→ 指示 A:
パイプについての文章を読み、次の問いに答えること。
(i) ボウルのタバコをぜんぶ灰にすることを続けた場合の実益として、何が挙げられているか。
(ii) 筆者が最後の一片を灰にするまで吸い続けられるのは、どのような場合か。
(iii) 最後のほうのパイプの煙を吸うと、喉に何がべっとり付着していくのが体感できるとされているか。

→ 本文:
++++

しかし、そうしたからといって、「君の命の火」を燃やしつくしたことになるだろうか。当人はその気でも、はたからすれば「いじましい」とか「あさましい」とかいうふうにしか映らないのではないか。

パイプの場合も同断である、といったら怒られるかもしれないが、ボウルにつめたタバコがぜんぶ灰になったからといって、とくにたいしたことを成し遂げたわけではない。せいぜい、それを続ければカーボンが均等に付着するというくらいしか実益はない。そして、心理的には燃やしつくしたという快感があるとしても、生理的にはいろいろと問題がありそうなのである。

私もたまに「燃やしつくす」ことがある。偶然タバコの葉がうまく詰って、火のめぐりがいい場合には、最後の一片を灰にするまで吸い続けることができる。

しかし、火が消える直前に吸引している煙はどういうものかといえば、たぶんそうとうおぞましい状態になっているのではないかと思う。論より証拠。最後のほうのパイプの煙は、てきめんに喉にくる。喉にヤニがべっとり付着していくのがはっきり体感できるのである。そのときの煙の味がうまいかまずいかといった話ではない。これ以上吸い続けると喉がやられてしまうという感覚のほうが勝ってくるのだ。

++++

指示位置データ:
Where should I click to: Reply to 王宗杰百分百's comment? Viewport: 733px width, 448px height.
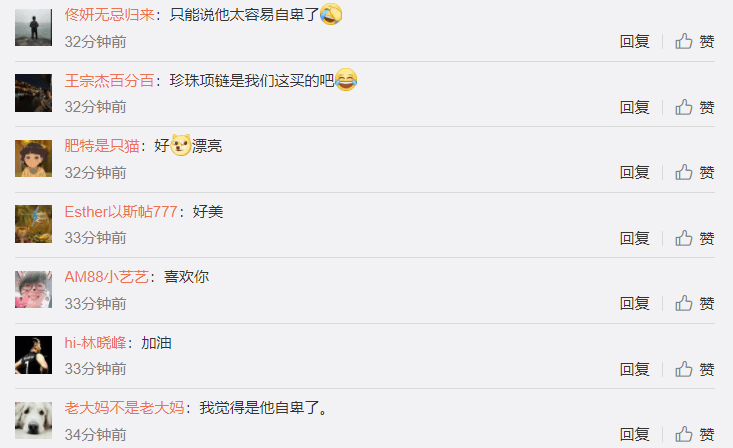coord(634,107)
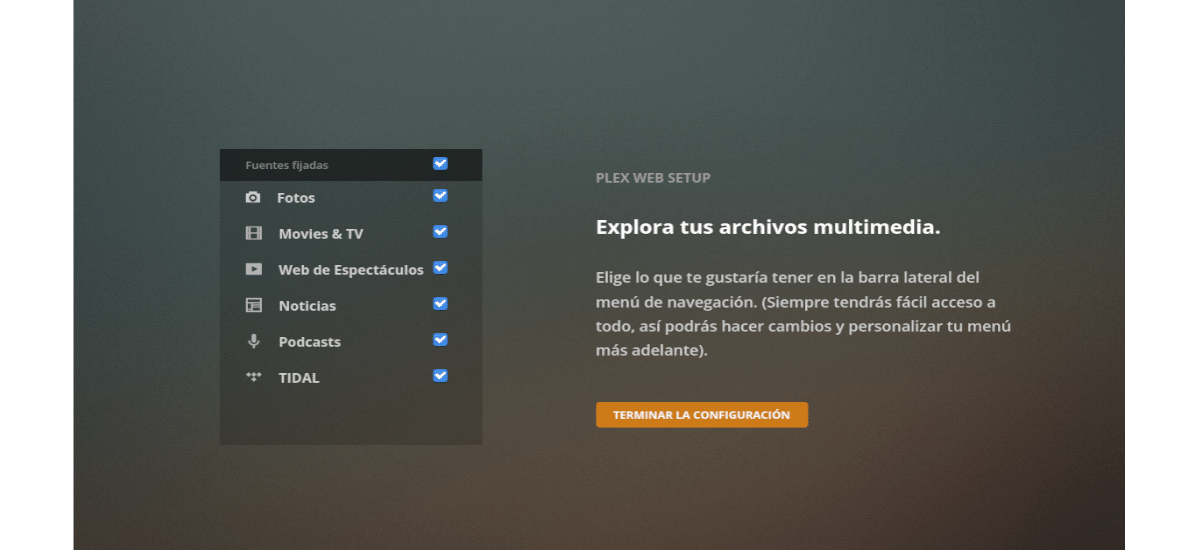
Task: Toggle the Fuentes fijadas header checkbox
Action: tap(440, 164)
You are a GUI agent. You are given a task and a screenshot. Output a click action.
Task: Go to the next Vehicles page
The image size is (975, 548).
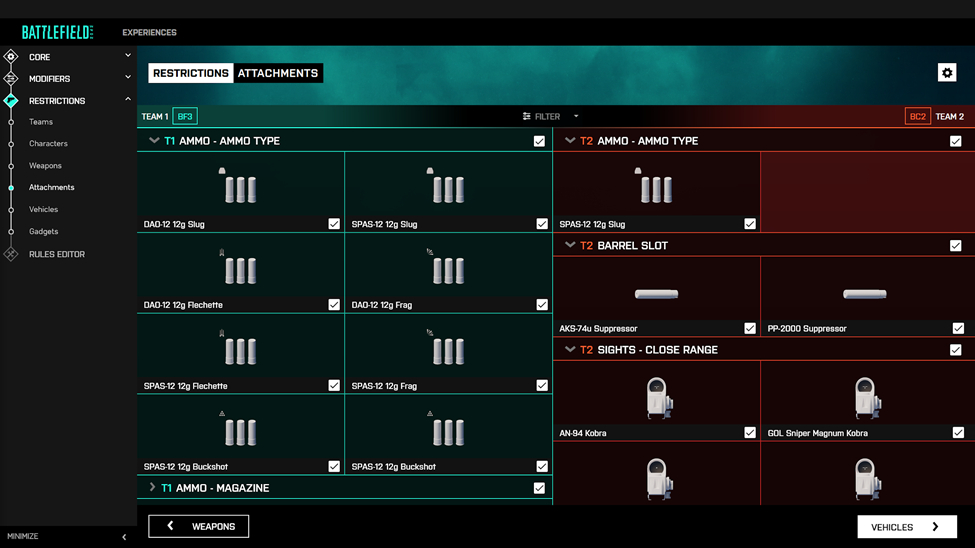tap(907, 527)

++++

→ 指示 B: 上のエントリの各行を、「番号」と「行」の2列からなるMarkdownの表に組み直すこと。空行は省き、画像は表に入れないこと。

→ 想定解答 A:
(i) カーボンが均等に付着すること。
(ii) 偶然タバコの葉がうまく詰って、火のめぐりがいい場合。
(iii) ヤニ。

→ 想定解答 B:
| 番号 | 行 |
|---|---|
| 1 | Where should I click to: Reply to 王宗杰百分百's comment? Viewport: 733px width, 448px height. |
| 2 | coord(634,107) |
| 3 | Task: Toggle the Fuentes fijadas header checkbox |
| 4 | Action: tap(440, 164) |
| 5 | You are a GUI agent. You are given a task and a screenshot. Output a click action. |
| 6 | Task: Go to the next Vehicles page |
| 7 | The image size is (975, 548). |
| 8 | tap(907, 527) |